__Materials provided__.
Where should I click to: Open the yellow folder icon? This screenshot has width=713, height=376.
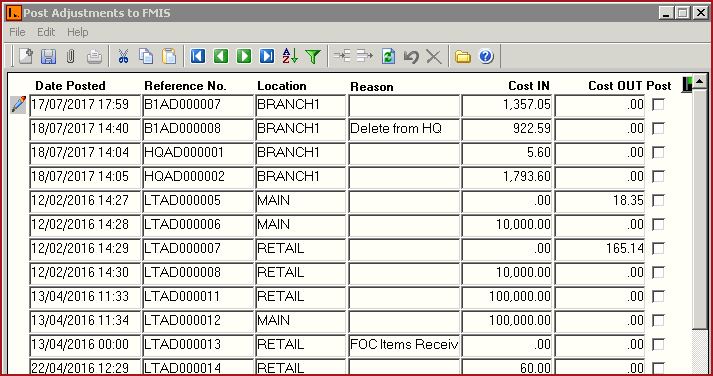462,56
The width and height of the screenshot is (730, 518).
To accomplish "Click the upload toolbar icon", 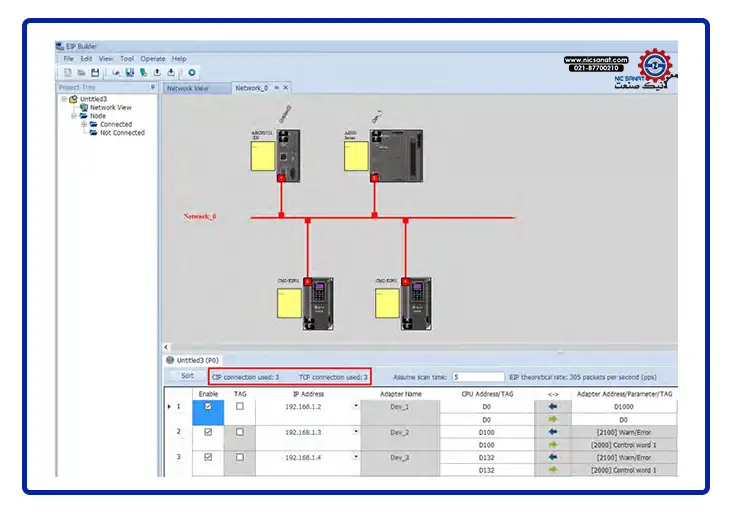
---
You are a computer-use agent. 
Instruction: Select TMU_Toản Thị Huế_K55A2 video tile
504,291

__Problem requirements__.
Extract the part of the records that opens with the line containing "Where should I" and closes with the line containing "the upload toolbar". Take only those lines, exactly, and no pictures.

__Solution for this problem__.
Where should I click to: Open the yellow folder icon? This screenshot has width=713, height=376.
462,56
The width and height of the screenshot is (730, 518).
To accomplish "Click the upload toolbar icon", 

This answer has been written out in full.